En nombre de villes ou de bourgades on put impunément, durant plusieurs jours, donner la chasse aux juifs. « Après tout, ils ont bien mérité une leçon, » disaient à haute voix certains fonctionnaires. À Kief, les autorités civiles et militaires assistaient à la dévastation des maisons juives comme à un spectacle ; les soldats semblaient escorter les bandes d’émeutiers. Balta, ville de plus de 20,000 âmes, où les juifs étaient en grande majorité, fut livrée au pillage durant trente heures consécutives, comme une place prise d’assaut.
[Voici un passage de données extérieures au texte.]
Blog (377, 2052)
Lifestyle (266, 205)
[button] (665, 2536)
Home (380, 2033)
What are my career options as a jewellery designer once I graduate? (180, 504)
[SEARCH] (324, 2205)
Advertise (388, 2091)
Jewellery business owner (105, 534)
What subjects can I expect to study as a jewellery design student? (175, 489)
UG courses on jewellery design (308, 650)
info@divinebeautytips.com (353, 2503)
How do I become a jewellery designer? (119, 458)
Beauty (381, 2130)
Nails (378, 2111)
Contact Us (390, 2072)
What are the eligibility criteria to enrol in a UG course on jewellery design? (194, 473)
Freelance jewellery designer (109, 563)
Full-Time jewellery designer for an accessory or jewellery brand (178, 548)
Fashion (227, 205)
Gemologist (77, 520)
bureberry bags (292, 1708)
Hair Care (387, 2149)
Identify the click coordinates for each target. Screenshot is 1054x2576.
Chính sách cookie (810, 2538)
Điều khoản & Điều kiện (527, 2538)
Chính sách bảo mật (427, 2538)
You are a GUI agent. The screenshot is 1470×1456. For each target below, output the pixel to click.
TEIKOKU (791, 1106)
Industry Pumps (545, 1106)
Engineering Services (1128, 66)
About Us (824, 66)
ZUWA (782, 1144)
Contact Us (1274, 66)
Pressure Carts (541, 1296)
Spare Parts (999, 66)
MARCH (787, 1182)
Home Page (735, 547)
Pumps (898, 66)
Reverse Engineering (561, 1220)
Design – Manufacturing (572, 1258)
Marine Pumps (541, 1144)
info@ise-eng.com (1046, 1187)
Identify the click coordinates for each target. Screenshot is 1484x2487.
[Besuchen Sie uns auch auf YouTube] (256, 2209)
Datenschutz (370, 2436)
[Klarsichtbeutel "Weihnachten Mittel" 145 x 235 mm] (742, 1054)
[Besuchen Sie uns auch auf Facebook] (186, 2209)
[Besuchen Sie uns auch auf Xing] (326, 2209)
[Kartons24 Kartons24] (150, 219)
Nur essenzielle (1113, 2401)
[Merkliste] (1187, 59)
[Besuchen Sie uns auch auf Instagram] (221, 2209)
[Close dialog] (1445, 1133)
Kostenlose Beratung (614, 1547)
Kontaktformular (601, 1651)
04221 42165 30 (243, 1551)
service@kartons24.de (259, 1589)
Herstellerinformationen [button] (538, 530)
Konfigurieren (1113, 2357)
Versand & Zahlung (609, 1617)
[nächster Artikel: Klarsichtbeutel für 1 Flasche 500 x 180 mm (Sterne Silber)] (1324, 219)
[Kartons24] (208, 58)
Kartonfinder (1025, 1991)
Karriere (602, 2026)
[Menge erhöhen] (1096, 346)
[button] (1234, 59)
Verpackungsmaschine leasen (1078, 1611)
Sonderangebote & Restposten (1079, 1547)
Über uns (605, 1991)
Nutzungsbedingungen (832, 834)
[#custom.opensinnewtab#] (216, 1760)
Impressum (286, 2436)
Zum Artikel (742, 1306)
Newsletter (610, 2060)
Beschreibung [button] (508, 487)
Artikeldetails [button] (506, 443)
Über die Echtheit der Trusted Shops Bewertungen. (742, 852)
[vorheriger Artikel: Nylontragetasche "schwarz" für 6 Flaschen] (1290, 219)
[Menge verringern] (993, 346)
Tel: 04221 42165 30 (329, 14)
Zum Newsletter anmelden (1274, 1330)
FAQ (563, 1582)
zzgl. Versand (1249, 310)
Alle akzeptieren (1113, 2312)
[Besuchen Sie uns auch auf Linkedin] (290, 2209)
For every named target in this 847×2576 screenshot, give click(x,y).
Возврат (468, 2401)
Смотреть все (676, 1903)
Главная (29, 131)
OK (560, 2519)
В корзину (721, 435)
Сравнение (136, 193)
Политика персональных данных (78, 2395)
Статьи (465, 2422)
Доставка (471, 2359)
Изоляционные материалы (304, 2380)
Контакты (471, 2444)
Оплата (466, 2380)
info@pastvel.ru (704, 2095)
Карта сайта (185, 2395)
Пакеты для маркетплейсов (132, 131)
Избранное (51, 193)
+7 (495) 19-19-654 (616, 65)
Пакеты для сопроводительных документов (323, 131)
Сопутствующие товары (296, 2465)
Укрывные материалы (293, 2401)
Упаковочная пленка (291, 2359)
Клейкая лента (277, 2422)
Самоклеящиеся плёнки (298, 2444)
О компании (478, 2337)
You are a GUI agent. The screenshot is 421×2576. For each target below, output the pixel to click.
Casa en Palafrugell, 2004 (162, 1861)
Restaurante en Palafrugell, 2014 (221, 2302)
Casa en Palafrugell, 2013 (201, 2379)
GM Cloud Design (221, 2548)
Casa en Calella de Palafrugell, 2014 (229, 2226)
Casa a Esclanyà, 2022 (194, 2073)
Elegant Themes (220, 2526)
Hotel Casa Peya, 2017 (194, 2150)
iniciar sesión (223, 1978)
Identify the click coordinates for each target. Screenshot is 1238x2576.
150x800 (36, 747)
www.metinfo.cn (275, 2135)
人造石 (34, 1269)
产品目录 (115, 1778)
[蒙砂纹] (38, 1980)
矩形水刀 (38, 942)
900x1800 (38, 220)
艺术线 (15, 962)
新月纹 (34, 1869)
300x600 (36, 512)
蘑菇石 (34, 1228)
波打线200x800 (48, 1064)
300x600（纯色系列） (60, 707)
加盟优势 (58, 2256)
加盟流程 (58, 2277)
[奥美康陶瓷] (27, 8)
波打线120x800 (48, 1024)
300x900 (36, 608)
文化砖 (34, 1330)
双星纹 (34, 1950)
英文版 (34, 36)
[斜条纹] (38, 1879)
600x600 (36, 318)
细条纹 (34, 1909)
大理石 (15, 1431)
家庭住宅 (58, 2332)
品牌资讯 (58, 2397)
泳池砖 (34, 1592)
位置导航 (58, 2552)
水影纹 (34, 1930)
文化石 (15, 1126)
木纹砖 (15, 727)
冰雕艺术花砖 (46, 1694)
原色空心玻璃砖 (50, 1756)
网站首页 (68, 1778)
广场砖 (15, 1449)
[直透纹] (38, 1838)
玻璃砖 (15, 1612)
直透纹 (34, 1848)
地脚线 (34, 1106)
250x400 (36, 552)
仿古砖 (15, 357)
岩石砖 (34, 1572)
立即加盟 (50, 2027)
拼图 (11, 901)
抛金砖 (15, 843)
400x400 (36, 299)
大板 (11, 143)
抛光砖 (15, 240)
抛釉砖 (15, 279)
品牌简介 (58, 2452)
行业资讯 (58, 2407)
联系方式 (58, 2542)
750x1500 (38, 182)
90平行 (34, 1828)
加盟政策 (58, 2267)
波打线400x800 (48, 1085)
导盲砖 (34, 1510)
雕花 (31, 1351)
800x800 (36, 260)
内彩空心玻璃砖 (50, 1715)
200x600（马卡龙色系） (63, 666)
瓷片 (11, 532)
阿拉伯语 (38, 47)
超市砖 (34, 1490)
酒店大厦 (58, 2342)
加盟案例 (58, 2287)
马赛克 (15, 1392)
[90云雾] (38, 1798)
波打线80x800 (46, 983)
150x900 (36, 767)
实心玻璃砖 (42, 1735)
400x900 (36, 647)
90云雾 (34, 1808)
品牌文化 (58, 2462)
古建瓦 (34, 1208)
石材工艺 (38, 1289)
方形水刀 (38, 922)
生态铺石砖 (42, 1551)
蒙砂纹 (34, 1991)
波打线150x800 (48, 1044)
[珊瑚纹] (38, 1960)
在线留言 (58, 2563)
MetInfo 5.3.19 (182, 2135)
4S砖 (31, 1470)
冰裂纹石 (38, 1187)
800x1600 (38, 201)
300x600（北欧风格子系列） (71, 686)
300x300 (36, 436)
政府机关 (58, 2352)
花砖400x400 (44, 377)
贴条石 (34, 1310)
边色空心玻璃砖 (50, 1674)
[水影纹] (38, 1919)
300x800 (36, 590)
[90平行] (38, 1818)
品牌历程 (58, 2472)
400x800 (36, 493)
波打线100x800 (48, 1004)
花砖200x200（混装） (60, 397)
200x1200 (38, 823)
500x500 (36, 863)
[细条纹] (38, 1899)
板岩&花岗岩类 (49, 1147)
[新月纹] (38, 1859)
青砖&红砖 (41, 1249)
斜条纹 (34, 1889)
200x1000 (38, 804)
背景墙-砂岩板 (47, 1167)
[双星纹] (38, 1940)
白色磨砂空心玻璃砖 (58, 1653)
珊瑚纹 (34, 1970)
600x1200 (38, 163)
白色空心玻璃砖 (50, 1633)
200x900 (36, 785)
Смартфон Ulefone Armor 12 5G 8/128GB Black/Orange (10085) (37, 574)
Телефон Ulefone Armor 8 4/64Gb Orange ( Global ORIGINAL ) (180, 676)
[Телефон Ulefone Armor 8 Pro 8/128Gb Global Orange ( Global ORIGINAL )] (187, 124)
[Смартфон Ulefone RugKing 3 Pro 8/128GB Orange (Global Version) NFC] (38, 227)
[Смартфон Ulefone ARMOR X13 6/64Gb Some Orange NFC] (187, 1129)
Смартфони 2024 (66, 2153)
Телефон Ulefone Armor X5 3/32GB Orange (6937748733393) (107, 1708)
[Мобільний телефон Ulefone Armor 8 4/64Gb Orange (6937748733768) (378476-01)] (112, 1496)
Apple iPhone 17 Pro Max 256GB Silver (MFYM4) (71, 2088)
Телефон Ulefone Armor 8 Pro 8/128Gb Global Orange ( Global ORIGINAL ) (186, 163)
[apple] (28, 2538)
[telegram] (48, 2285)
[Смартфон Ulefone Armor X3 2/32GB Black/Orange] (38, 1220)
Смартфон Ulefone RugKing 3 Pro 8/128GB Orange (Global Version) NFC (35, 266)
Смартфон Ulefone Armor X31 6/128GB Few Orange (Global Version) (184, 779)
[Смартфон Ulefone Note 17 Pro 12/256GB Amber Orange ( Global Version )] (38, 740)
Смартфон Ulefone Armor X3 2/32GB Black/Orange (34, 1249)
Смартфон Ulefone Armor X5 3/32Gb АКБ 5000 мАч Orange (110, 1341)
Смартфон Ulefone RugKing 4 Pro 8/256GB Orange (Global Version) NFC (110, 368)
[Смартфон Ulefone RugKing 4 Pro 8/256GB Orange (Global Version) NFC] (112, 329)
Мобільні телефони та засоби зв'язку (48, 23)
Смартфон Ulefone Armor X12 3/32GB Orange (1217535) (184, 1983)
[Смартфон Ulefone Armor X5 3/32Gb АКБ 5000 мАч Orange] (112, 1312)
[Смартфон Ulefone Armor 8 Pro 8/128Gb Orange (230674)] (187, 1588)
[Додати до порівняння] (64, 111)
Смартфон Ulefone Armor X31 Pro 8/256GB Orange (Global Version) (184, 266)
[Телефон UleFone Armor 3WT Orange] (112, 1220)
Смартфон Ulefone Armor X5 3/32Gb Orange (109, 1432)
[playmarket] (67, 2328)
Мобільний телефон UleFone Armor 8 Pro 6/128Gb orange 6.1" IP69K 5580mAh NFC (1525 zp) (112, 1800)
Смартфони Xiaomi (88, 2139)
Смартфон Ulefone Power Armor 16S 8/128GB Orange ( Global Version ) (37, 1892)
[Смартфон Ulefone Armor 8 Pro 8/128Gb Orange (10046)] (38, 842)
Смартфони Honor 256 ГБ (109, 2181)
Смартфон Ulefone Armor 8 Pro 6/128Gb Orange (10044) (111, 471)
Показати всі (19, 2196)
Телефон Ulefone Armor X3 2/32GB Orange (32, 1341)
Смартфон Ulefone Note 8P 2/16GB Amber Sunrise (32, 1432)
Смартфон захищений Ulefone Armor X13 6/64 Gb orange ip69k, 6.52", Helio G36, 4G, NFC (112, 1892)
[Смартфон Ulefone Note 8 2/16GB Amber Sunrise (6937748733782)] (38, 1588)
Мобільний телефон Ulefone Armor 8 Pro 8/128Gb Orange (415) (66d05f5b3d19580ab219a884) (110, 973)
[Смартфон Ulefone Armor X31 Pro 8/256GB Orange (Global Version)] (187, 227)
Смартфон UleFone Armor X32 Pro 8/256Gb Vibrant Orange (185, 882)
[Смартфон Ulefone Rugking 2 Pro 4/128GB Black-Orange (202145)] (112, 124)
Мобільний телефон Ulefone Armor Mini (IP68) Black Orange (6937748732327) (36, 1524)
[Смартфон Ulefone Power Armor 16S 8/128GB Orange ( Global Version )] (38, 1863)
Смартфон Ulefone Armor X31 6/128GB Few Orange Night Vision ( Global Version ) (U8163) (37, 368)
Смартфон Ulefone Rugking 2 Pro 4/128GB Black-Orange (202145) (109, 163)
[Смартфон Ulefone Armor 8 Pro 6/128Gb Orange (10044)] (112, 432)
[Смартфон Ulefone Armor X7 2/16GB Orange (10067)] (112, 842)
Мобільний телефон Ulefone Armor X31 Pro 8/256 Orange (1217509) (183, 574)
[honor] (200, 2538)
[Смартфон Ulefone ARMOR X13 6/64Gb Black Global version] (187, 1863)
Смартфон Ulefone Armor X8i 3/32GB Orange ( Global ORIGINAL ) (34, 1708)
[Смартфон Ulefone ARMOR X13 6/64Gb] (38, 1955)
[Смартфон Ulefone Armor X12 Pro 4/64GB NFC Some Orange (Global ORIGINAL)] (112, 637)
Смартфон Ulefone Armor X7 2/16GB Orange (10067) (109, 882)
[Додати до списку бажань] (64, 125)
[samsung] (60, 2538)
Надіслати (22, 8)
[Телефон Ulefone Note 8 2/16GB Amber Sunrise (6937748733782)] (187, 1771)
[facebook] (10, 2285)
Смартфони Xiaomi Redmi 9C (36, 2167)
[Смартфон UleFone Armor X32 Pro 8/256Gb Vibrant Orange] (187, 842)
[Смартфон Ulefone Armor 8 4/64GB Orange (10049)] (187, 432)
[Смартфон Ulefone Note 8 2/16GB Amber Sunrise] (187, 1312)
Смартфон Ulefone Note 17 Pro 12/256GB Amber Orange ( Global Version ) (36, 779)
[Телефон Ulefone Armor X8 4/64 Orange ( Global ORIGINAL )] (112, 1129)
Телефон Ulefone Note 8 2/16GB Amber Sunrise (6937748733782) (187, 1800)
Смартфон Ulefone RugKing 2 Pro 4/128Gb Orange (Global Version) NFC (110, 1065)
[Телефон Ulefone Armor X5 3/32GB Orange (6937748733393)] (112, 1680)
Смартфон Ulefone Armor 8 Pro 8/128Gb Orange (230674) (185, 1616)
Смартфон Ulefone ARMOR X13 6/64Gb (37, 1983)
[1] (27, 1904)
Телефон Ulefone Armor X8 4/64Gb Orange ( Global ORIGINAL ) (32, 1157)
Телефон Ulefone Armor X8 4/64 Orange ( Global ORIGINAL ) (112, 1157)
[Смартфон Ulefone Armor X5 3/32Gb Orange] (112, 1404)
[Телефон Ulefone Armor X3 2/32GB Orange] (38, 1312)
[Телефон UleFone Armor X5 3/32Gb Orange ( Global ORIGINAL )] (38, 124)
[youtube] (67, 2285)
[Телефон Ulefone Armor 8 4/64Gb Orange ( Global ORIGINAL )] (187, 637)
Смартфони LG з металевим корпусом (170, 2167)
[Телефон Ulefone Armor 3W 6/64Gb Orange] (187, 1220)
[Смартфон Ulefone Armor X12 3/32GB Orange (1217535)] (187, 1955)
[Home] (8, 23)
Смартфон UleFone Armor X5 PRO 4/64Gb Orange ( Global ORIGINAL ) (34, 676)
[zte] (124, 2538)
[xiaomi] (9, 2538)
Sur plus d’un millier de maisons appartenant à des Israélites, il n’en resta pas quarante intactes. Là, au contraire, où l’administration se montra résolue, le peuple ne bougea pas. Ainsi dans les gouvernemens du nord-ouest, ceux-là mêmes où les juifs sont en plus grand nombre et où ils auraient dû soulever le plus de colères. Pour couper court à toute velléité de désordre, il suffit d’une déclaration du gouverneur-général, Totleben, annonçant qu’il ne tolérerait aucun trouble. On savait le héros de Sébastopol homme à tenir parole : l’antisémitisme resta coi.

  1. Une fausse interprétation du manifeste d’Alexandre III servait, les desseins des agitateurs. Le nouvel empereur invitait le peuple à repousser de son sein les rebelles, kramolniki. les Petits-Russiens, confondant cette expression russe avec leur mot kramotniki, boutiquiers, s’imaginèrent que le tsar désignait à leur colère les marchands juifs.
  2. Voyez l’Empire des tsars et les Russes, t. Ier, liv. VII, chap. II.